Given request 1:
Answer these from the text on customer experience in retail banking:
(a) In the wake of what event is the sector still working to repair its reputation?
(b) With how many financial institutions are today's customers likely to maintain a relationship?
(c) According to the Deloitte report, how many times more likely are customers to trust a peer reference than an advertisement?
Given request 2: Give a continuation of the text on customer experience in retail banking, beginning after its final sentence.

Quoted text:
↓

Customer Experience is an increasingly important task for any business, especially in retail banking.

The sector is still working to repair its reputation in the wake of the financial crisis. New technology increases the avenues of engagement and customers are becoming more connected, more demanding, and less forgiving.

With new players entering the market, they are also faced with more choice. Banks need to place CX at the front and centre of their operations to make sure their customers remain their customers, as well as to protect a reputation which can quickly become fragile, especially when exposed to online communities.

One of the best ways to do so is with the right Customer Relationship Management (CRM) software designed for banks with tools that are flexible and adaptable to the ever changing ecosystem. Of course, software alone is not enough and it is crucial to have a customer centric strategy that is supported by the right CRM tool.

The customer is changing

Today’s customer is more empowered and armed with much more information before even the first contact; they are less loyal as they search for the best deal and are likely to maintain a relationship with more than one financial institution, which means CX becomes a key competitive consideration.

Retail banks need to see the world from their customers’ point of view, understand what competitors are doing, and develop an effective customer relationship strategy which maximises value for all sides.

The importance of positive CX was revealed in a recent report from Deloitte, which showed 90 percent of customers trust peer reference; they are seven times more likely to trust a reference from a peer than an advertisement. If a customer experiences poor service, they may never return and will advise their friends to do the same.

↑

Supplied data:
↓

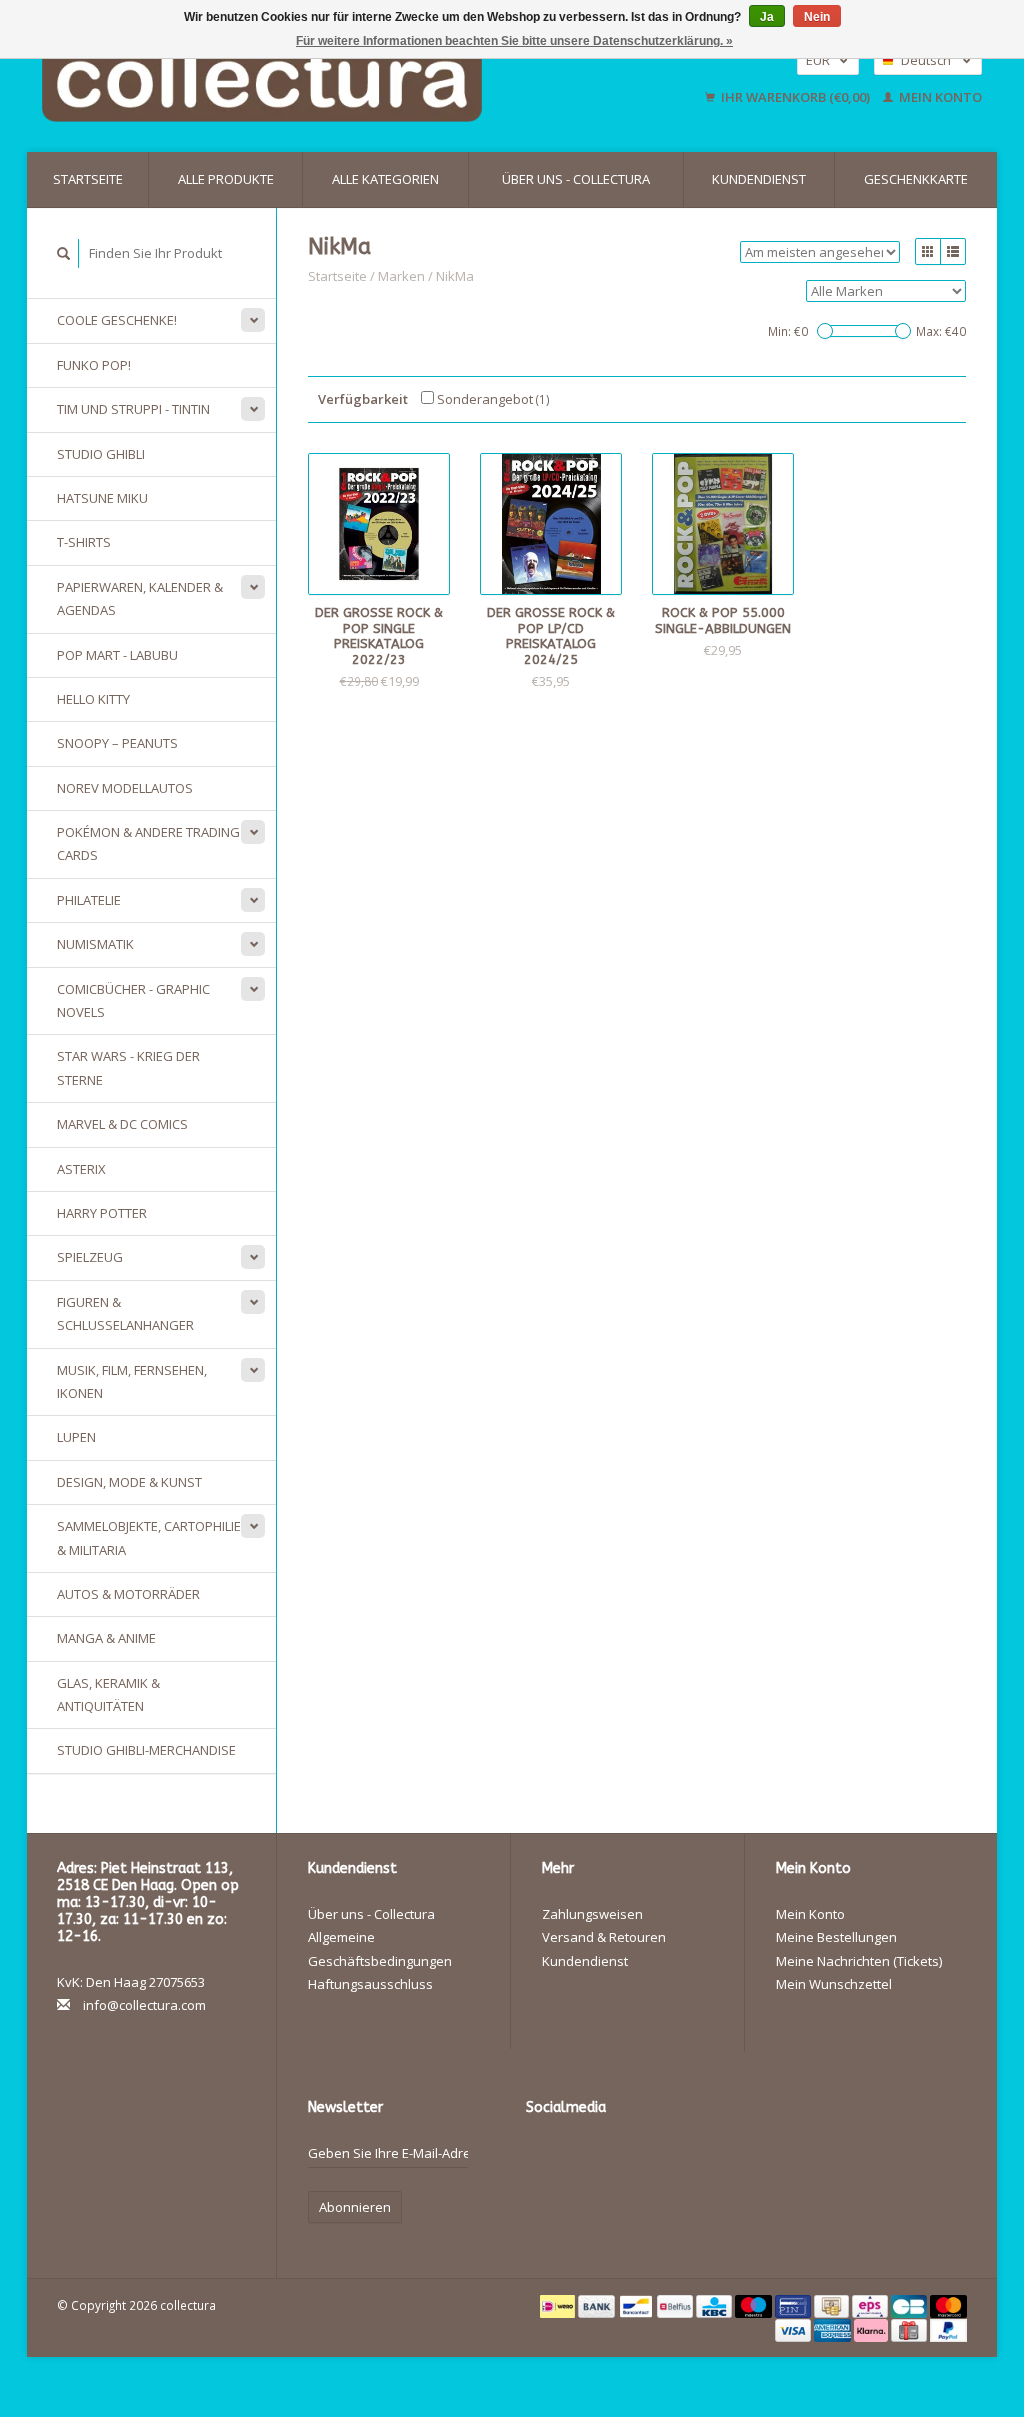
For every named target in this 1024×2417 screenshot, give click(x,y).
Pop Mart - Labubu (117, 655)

↑

Task response 1:
(a) The financial crisis.
(b) More than one.
(c) Seven times.

Task response 2:
Customers are sceptical about financial services, with only 44 percent saying they trust financial services institutions, and when they complain they make a bigger impact; 44 percent said they use social media to make complaints – word of mouth advertising is stronger than ever before.

A new age of retail banking

A more demanding environment means the retail banking sector has to change – it will have to contend with a number of issues over the coming years including the tightening grip of regulation, the rise of Fintech, low growth, and costs which are difficult to contain.

Customer confidence remains shaky and banks are still battling to win back their position of trust. Some of these issues will be challenges, others will offer opportunities.

The rise of Fintech, for example, sees smaller, mobile financial institutions offering a faster and more affordable service than traditional banks. At the same time, it provides opportunities for growth and new revenue streams.

It is less so a disruptive technology, rather a collaborative opportunity to build value for a bank’s client base. Santander, for example, partners with several Fintech firms including the biometrics firm Socure, and investment firm SigFig.

It holds Fintech Venture days and has a $100million Fintech fund in the shape of Innoventures. Citi, meanwhile, partners with credit scoring firm Demyst Data and is developing its own digital payments infrastructure.

Retail banking may face challenges but the outlook is still reasonably good. Analysts at Wise Guy Reports suggest the global retail banking market will grow at CAGR 6.08 percent to 2020. It will, however, change significantly, both in the way it uses technology and in how it presents itself.

When Metro Bank became the first new UK high street bank in 2010, it presented itself as a fresh face relying on transparency, friendliness, accessibility, and strong customer service.

TSB did much the same thing when it returned after the split with Lloyds; its marketing focused on strong community values. The message is very different and the focus clear – the customer comes first.

All this contributes to added choice and opportunity for the customer. Even so, it still has some way to go. The Capgemini World Retail Banking Report found that banks admitted they had not yet got a grip on the emerging Fintech revolution. Furthermore, while attempts to improve customer service were bearing fruit, they had not yet had a major impact on revenues.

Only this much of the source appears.